Waspada Gerak Rupiah dengan Rencana Fed Rate Naik 2 Kali Lagi
Gedung Bank Sentral AS, The Fed. (FOTO: AFP)
Jakarta: Mantan Menteri Keuangan Indonesia sekaligus ekonom Chatib M Basri meminta investor mewaspadai rupiah terhadap rencana kenaikan suku bunga oleh Federal Reserve (Fed) dua kali lagi tahun ini. Bank sentral Amerika Serikat (AS) itu disebut-sebut akan lebih agresif dalam menjalankan normalisasi kebijakan moneter.

Menurut dia, kebijakan Fed ini akan membawa dampak keluarnya arus modal asing dari negara berkembang ke negara maju seperti AS. Jika itu terjadi maka dolar AS akan menguat sehingga berdampak terhadap mata uang negara lain termasuk rupiah yang akan melemah sebagaimana yang terjadi beberapa waktu lalu.

"Guncangan keuangan dimulai dengan arus modal portofolio yang drastis yang mencari pengembalian yang lebih tinggi di emerging market.
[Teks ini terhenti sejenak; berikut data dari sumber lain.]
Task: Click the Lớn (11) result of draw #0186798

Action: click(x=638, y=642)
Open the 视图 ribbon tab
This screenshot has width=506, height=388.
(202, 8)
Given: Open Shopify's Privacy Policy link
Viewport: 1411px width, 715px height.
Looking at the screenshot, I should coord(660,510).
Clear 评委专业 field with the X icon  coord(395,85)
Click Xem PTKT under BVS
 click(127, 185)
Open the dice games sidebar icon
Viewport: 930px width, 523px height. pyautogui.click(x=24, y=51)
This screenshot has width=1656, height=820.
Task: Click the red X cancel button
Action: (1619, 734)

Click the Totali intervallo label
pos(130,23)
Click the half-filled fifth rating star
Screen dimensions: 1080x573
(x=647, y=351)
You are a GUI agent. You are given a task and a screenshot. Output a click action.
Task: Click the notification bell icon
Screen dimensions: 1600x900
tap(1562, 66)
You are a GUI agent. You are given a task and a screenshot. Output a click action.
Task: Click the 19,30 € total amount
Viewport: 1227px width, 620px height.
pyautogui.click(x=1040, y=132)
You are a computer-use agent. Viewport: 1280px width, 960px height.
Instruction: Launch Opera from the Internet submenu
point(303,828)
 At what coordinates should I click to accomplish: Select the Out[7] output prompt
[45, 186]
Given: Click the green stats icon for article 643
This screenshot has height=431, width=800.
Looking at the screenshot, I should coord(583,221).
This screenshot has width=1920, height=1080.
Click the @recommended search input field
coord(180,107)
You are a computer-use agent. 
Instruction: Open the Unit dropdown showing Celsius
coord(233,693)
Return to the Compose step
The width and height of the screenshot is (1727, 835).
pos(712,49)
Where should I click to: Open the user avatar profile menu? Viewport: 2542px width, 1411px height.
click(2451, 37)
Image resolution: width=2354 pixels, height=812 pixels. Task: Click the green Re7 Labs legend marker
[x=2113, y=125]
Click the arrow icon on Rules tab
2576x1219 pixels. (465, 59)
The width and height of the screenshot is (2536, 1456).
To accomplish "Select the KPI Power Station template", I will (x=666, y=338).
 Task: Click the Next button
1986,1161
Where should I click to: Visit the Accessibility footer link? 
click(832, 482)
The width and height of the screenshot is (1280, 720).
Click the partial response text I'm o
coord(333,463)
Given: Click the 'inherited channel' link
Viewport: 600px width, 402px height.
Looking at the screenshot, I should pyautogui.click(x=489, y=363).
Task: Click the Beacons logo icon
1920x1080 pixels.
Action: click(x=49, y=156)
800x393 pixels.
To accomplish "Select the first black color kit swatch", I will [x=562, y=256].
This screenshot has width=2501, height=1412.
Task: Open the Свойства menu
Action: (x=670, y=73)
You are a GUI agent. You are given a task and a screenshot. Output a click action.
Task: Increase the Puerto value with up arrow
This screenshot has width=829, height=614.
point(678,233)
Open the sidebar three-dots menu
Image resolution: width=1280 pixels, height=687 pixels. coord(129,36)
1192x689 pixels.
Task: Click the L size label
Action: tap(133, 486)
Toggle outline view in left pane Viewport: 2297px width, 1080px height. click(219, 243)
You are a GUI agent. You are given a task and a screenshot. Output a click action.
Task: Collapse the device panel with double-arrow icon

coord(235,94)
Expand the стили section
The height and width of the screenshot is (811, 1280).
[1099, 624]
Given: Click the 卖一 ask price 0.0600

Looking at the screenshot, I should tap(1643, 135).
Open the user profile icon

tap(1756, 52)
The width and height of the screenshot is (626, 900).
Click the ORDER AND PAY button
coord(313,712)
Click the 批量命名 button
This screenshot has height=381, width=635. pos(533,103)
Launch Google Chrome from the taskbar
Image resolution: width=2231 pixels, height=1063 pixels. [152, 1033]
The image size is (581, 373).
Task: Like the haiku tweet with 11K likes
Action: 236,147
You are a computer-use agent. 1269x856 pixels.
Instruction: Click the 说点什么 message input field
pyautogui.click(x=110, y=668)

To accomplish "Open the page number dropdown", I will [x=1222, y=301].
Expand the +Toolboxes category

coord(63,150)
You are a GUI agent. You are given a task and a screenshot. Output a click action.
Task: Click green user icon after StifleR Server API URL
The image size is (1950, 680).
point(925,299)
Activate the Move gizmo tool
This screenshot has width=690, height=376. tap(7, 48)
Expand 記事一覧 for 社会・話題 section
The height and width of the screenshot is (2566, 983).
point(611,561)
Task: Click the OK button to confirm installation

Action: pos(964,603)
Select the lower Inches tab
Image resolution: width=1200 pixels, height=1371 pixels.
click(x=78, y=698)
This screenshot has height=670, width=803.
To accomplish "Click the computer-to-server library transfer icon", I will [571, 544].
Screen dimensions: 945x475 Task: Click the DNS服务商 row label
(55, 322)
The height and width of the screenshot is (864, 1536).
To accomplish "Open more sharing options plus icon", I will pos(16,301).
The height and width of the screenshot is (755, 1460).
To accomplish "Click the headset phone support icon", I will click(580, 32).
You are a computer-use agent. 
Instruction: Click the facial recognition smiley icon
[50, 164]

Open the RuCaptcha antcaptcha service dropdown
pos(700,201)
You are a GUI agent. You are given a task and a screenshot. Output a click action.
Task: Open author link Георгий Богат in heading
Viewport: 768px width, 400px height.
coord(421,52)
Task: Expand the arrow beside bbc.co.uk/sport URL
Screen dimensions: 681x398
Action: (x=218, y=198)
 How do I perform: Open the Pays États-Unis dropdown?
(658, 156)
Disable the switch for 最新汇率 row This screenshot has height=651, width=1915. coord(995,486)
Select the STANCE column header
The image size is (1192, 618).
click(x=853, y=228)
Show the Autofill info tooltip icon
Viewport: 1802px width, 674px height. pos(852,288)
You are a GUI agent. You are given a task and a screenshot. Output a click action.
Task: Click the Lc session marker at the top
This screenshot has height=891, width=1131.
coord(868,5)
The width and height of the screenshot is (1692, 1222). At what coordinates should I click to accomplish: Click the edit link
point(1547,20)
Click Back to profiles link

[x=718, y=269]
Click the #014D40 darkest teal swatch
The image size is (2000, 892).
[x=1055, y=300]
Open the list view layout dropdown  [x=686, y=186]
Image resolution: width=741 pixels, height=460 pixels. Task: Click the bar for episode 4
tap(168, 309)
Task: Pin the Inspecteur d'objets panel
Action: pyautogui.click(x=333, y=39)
Tapi begitu Fed normalisasi kebijakan moneternya, arus modal mengalir kembali keluar lagi. Lebih baik waspada terhadap rupiah," tulis Chatib seperti dikutip dalam akun twitter resminya, Kamis, 14 Juni 2018.

Baca: The Fed Naikkan Suku Bunga Keduanya Tahun Ini

Sebelumnya, Fed menaikkan suku bunga jangka pendek sebesar seperempat poin persentase, kenaikan suku bunga kedua tahun ini dan ketujuh sejak akhir 2015. Dengan demikian suku bunga Amerika Serikat (AS) sebesar 1,75 sampai dengan dua persen.

"Mengingat kondisi pasar kerja dan inflasi yang direalisasikan dan diharapkan, Komite Pasar Terbuka (Federal Open Market) memutuskan untuk menaikkan kisaran target suku bunga," kata bank sentral dalam keterangan resminya sebagaimana dilansir Xinhua.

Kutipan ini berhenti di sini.